Читаем Жить для возвращения полностью

Рубен Михайлович выдал мне характеристику, которую деканат требует за каждую производственную практику. В ней была примечательная фраза, я попытаюсь воспроизвести ее максимально точно: «Не будучи подготовлен в полном объеме к трудностям арктической экспедиции, тов. Каневский тем не менее удовлетворительно справился с возложенными на него обязанностями». Опытные преподаватели на кафедре северных полярных стран, естественно, сразу поинтересовались, не случился ли у меня конфликт с автором характеристики, и после удовлетворительного ответа явно успокоились.

Начальника я увидел еще один раз, на московской улице, он вел в школу прелестную восьмилетнюю дочку. Заметно было, что Саркисян тоже не рад нашей встрече. Он сделал вид, будто не понимает, отчего я прихрамываю, и пришлось напомнить ему, что шел я по зимней Чукотке в резиновых сапогах, поскольку валенки руководство экспедицией захватило в меньшем количестве, чем следует, сухой спирт вообще забыло на складе, а «мокрый» прибрало к рукам, когда давало деру. Рубен Михайлович, к моему удивлению, не оборвал меня, не обругал, а только круто переменил тему. Я не возражал, лишь полюбопытствовал, каковы результаты анализа той распроклятой воды в бутылках, кои он с такой самоотверженностью спасал. Саркисян сдержался и на сей раз, подробно рассказав мне, что во всех посудинах, как показали гидрохимические исследования, содержалась вода обыкновенная, «аш два о», без всяких примесей.

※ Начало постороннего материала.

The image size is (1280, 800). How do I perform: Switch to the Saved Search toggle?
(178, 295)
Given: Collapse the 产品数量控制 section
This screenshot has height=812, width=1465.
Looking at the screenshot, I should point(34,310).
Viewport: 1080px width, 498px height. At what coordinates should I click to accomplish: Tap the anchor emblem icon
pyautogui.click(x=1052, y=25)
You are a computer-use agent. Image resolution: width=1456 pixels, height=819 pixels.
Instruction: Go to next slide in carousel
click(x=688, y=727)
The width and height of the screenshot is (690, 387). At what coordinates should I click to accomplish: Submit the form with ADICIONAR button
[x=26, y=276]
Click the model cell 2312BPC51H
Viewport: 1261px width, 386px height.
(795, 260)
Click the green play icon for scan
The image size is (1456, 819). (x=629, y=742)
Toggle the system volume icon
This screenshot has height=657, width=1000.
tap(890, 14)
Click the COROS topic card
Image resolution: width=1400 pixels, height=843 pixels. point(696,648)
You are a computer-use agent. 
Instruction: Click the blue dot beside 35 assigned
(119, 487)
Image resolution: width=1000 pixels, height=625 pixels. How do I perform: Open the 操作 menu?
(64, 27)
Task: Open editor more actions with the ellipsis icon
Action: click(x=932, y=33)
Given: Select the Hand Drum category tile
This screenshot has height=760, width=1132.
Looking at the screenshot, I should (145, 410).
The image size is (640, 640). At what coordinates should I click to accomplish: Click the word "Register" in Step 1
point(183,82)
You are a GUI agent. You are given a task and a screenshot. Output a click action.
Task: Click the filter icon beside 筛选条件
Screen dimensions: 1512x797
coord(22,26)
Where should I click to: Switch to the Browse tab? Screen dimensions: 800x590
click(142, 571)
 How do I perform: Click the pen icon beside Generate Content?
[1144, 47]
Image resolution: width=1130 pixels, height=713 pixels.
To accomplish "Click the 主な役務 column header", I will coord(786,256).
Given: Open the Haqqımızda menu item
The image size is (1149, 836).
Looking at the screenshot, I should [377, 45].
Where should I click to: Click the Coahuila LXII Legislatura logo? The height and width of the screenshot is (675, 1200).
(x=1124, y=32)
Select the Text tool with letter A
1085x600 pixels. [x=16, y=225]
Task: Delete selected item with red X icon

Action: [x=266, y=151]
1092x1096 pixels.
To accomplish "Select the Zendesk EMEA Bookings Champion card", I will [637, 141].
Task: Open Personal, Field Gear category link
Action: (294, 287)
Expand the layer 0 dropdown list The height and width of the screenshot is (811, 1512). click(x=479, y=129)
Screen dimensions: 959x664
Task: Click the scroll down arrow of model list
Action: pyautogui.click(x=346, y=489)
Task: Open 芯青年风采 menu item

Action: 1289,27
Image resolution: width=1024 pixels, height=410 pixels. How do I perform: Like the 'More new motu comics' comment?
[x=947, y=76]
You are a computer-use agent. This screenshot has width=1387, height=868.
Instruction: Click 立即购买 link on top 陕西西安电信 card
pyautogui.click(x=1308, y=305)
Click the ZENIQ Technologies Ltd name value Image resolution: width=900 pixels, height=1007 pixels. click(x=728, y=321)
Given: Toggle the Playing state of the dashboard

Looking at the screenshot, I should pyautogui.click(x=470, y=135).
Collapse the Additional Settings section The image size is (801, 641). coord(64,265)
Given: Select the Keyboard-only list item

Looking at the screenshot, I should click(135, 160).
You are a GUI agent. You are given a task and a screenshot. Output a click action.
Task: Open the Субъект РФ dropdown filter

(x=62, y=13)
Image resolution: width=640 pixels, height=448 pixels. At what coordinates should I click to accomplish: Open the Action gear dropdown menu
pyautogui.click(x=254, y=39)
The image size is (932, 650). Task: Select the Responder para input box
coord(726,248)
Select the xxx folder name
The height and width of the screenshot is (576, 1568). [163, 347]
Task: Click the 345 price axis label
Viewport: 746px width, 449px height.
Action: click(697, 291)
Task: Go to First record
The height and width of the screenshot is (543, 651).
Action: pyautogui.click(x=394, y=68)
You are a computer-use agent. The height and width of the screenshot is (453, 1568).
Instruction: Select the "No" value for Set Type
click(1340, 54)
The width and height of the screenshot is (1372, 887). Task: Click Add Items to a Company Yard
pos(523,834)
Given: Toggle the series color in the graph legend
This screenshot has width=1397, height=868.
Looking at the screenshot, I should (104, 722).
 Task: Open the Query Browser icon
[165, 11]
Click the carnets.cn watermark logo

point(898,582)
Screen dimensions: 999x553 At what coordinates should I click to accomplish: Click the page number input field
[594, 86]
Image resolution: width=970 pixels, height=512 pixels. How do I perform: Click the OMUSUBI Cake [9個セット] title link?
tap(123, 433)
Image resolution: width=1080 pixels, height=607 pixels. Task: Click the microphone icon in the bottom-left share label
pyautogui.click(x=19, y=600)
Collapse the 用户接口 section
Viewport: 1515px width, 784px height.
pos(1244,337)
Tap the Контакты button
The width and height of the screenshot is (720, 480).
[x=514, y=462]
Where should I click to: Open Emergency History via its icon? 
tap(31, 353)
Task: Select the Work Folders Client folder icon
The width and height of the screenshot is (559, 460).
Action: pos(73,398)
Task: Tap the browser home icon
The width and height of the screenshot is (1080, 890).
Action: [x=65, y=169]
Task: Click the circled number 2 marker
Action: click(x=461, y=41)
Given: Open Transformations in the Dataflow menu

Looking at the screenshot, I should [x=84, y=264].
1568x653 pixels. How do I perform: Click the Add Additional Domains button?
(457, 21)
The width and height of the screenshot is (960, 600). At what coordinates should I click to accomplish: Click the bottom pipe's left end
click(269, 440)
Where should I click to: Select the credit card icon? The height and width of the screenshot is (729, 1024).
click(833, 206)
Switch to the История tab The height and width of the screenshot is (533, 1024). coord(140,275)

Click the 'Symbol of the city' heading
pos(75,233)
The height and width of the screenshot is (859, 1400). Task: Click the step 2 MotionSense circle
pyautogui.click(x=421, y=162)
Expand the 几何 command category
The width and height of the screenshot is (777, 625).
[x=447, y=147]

Я даже расстроился. После всего пережитого, после всех испытаний, моего собственного грехопадения, многих прегрешений начальника ужасно хотелось, чтобы у воды, доставшейся нам потом и кровью, обнаружились бы ценные минеральные свойства и уже в ближайшие годы на берегах того же высокогорного озера Якитики (куда меня сбросил в день моего рождения пугливый олень-рогоносец) приступили бы к сооружению бальнеологической здравницы. Ей-богу, было бы не так обидно!


Натинька, родная, прости меня за то, что я обозвал тебя Саркисяншей, оскорбил, унизил тебя непрощаемо! Уверен, ты поняла, что я это сделал не со зла, не по адресу и вообще с горя. Ты же знаешь, какое у меня горе. Не сердись, не надо, у тебя, конечно, оно тоже, но у меня больше и безысходнее. Нельзя нам расстраивать друг друга, да еще по мелочам. Я уже не выдерживаю, без тебя совсем не выдержу.

Глава четвертая

К ТИХОЙ ГАВАНИ

Я возвращался с Чукотки в большой душевной смуте еще и потому, что от Наташи в Анадыре я не получил ни одного письма. Вернее, прилетело одно, сразу по нашему прибытию, и это явилось приятнейшей неожиданностью, потому что она еще в мае отчалила в экспедицию на Алдан и должна была кочевать с оленьим караваном якутов по тамошним сопкам-гольцам, а обо мне знала лишь то, что в середине июля я в какой-то момент проскочу через Анадырь. Молодец, моя славная, вспомнила о далеком заполярном друге, подала голос! Только лучше бы не подавала, ибо письмо начиналось так: «Дорогая Майка!»…

Оно и предназначалось именно дорогой Майке, ее школьной приятельнице. Наташа добросовестно сообщала подруге о том, что Зинок находится сейчас на Чукотке, что писем от него она не ждет, поскольку сама обретается в таежной глуши и письмо это отправляет Майке со случайной оказией. Одновременно, сообщала Наташа, она посылает и письмо Зинку в Анадырь, а дойдет ли оно — бог ведает.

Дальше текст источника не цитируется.